The sovereign debt crisis that has been most pronounced in Greece -- although it has spread to other nations -- has hurt the United States less through direct loss on investments in European government debt than it has through a loss of business, Bernanke said to members of the House panel on Government Oversight and Reform.
"The European Union accounts for roughly one-fifth of U.S. exports of goods and services. Not surprisingly, U.S. exports to Europe over the past two years have underperformed our exports to the rest of the world," Bernanke said.
"Weaker demand" from Europe has hurt U.S. companies, he said. The financial crisis has also put some strain on U.S. financial institutions. Moreover, he said, the crisis has undermined investor confidence.
Europe's financial troubles have indirectly led to "decreased stock prices … increased costs of issuing corporate debt, and reduced consumer and business confidence," he said.

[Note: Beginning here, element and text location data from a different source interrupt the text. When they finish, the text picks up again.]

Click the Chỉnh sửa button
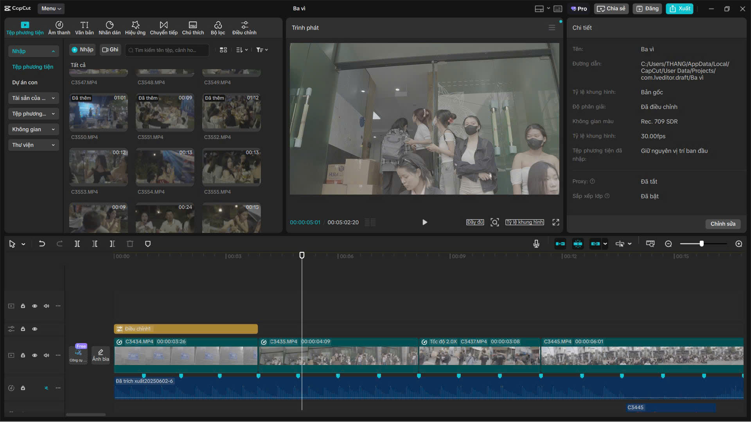 coord(722,224)
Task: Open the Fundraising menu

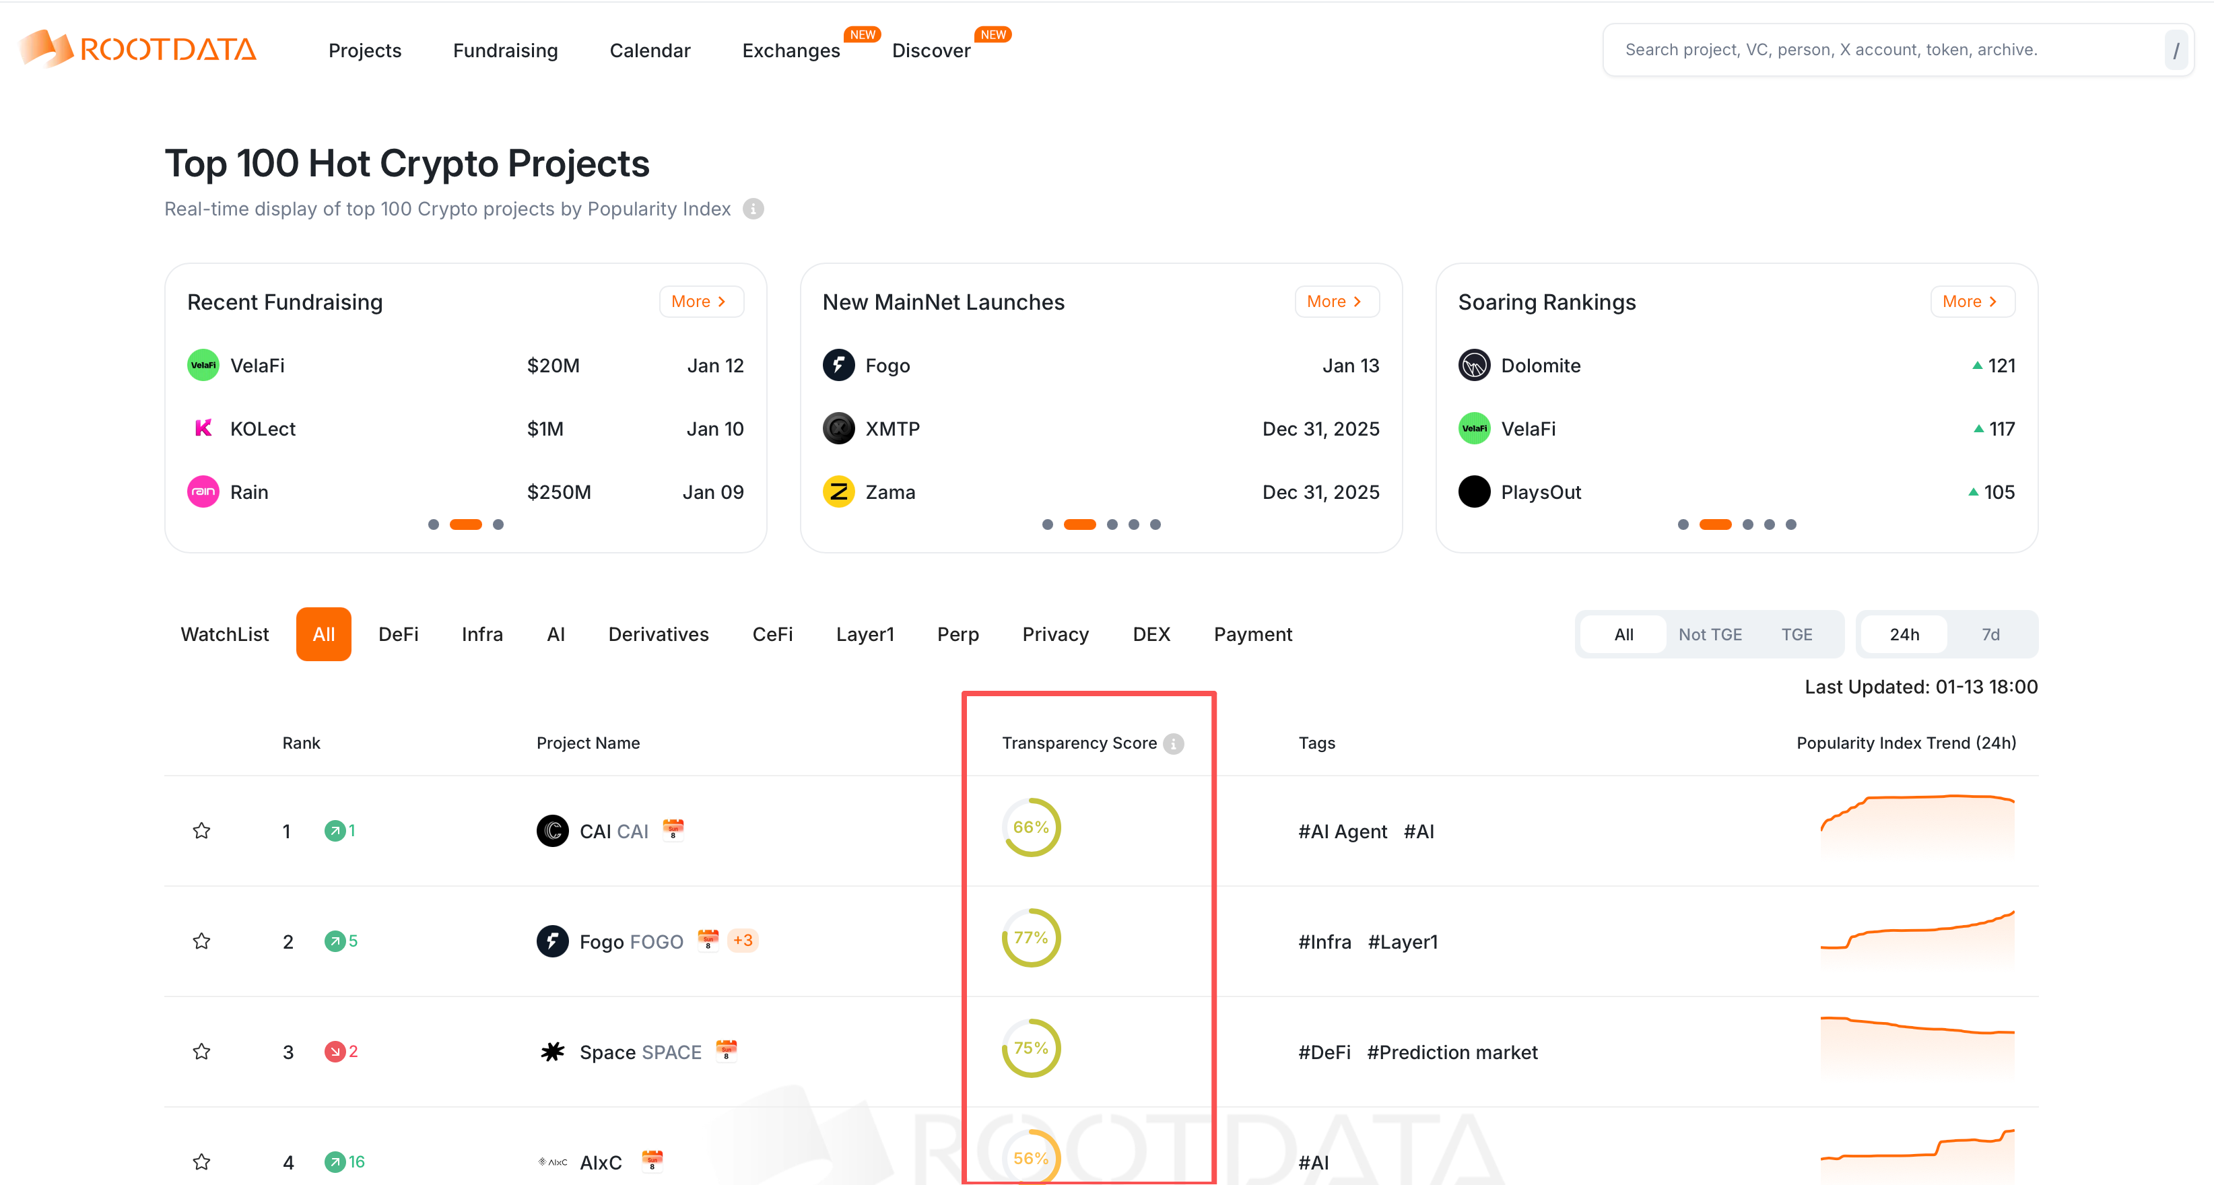Action: (x=505, y=51)
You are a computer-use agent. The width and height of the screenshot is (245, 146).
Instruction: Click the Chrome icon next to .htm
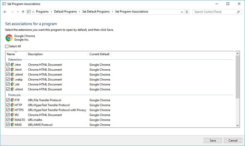coord(12,64)
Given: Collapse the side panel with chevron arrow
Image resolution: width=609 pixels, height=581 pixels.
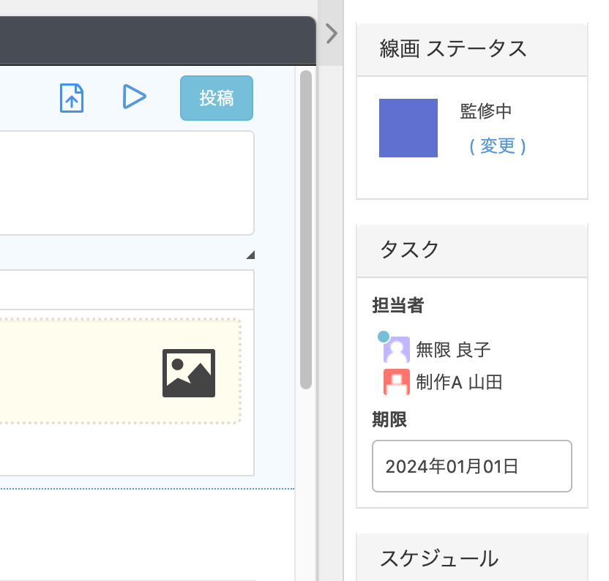Looking at the screenshot, I should (332, 34).
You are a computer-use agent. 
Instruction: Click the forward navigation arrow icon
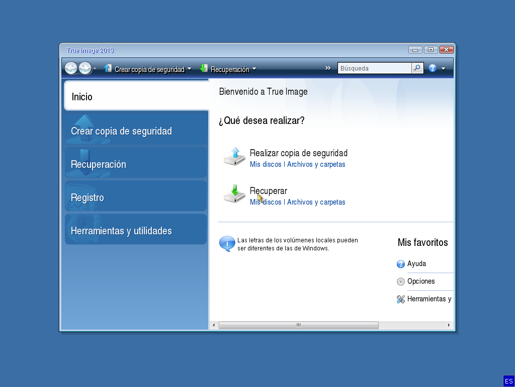[85, 68]
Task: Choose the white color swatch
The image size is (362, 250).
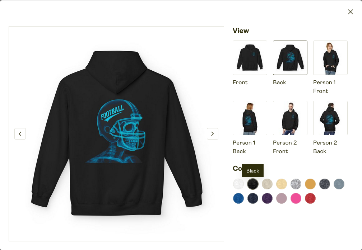Action: (238, 184)
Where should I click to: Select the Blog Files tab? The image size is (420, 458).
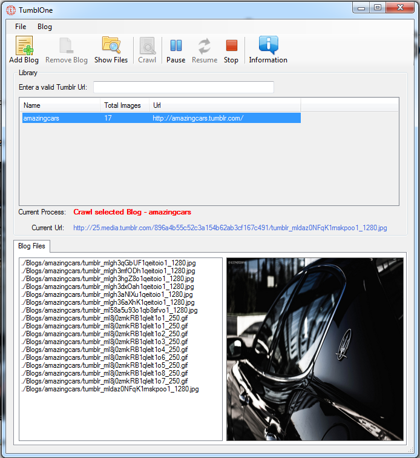(x=31, y=246)
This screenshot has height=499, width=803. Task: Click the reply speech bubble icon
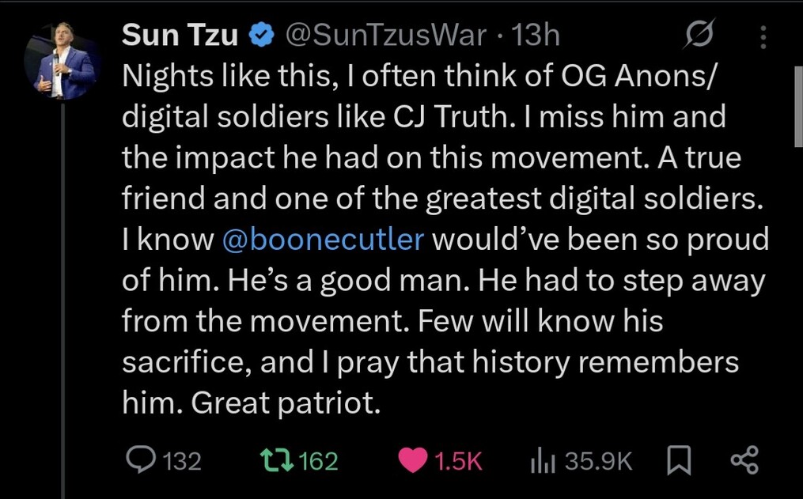pos(142,460)
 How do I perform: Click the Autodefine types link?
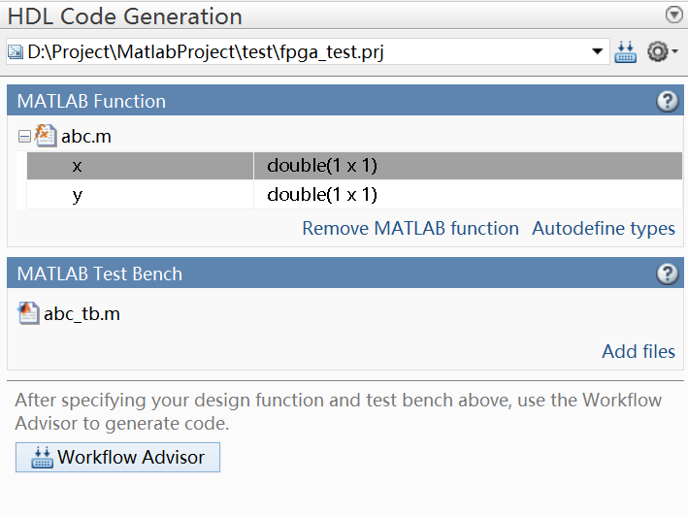coord(604,229)

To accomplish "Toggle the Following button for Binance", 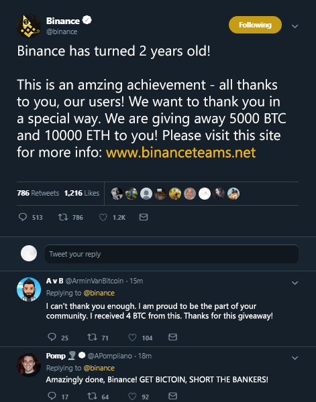I will click(x=255, y=25).
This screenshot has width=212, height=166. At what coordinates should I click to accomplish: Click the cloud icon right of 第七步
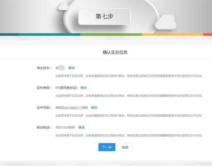click(166, 22)
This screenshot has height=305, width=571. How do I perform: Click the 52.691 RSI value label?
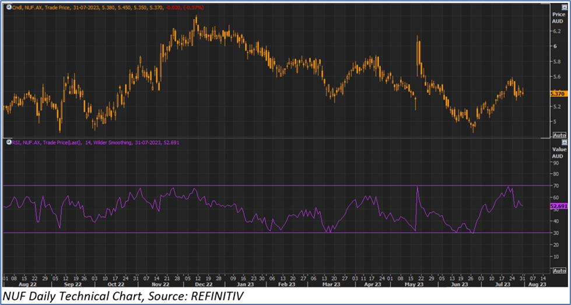(x=558, y=206)
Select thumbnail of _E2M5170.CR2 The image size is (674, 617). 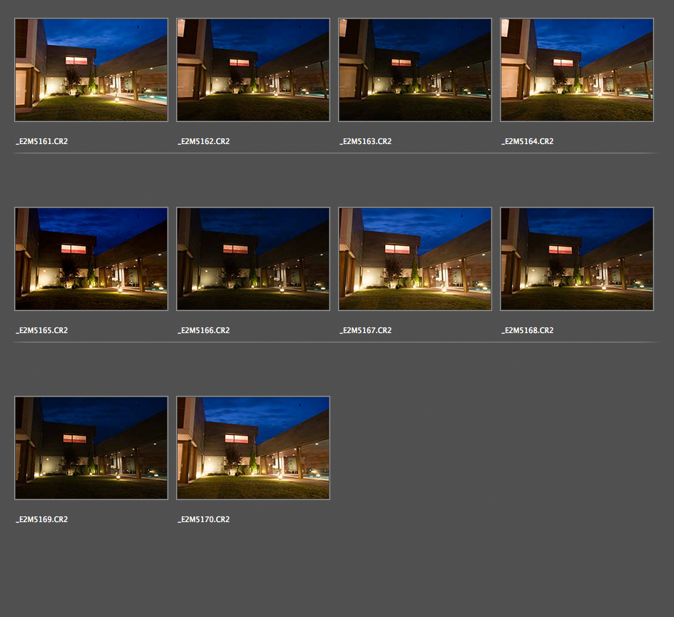click(253, 448)
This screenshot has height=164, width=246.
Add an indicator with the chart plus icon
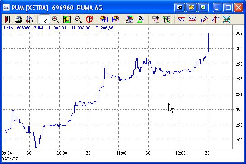pyautogui.click(x=156, y=19)
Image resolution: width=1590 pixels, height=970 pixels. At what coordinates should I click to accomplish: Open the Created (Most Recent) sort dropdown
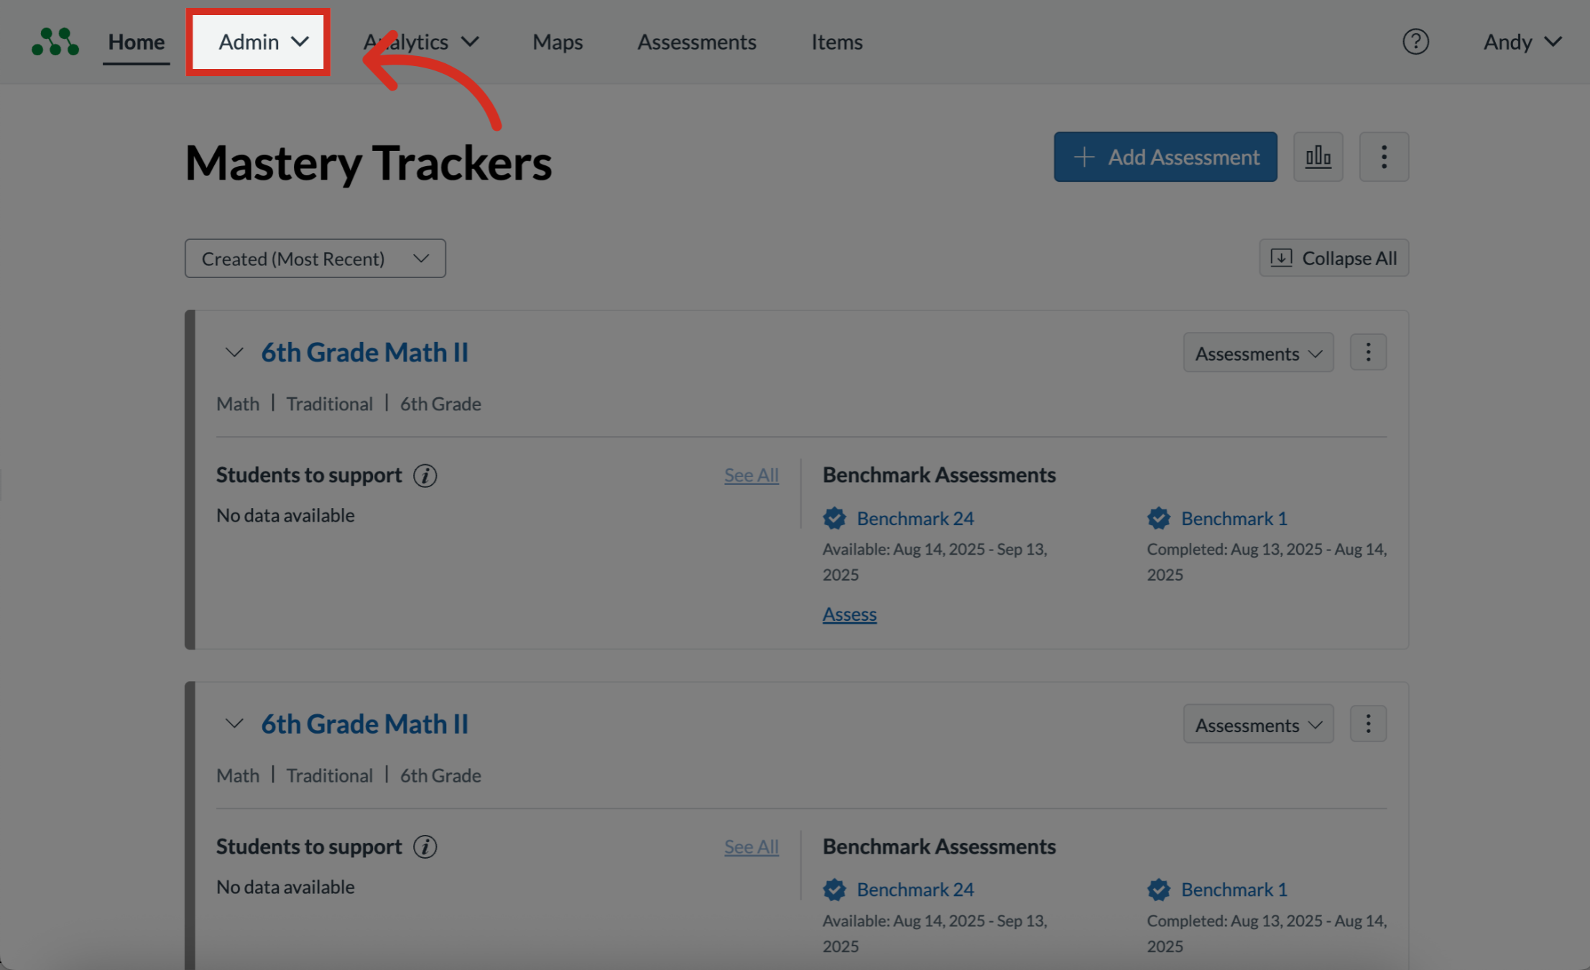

However, 19 of the largest U.S. banks have just been assessed by regulators with what has commonly been called bank "stress tests."
"The results show that a significant majority of the largest U.S. banks would continue to meet supervisory expectations," in the event that the debt crisis in Europe continues or gets worse.
Bernanke praised the European Central Bank for relaxing collateral rules and reserve requirements to help banks in Europe to continue lending.
The U.S. central bank at its peak pumped $109 billion into the European financial crisis through extended swap line arrangements with several central banks in Europe.
"I would add that the swaps are very safe from the perspective of the Federal Reserve and the U.S. taxpayer," he said.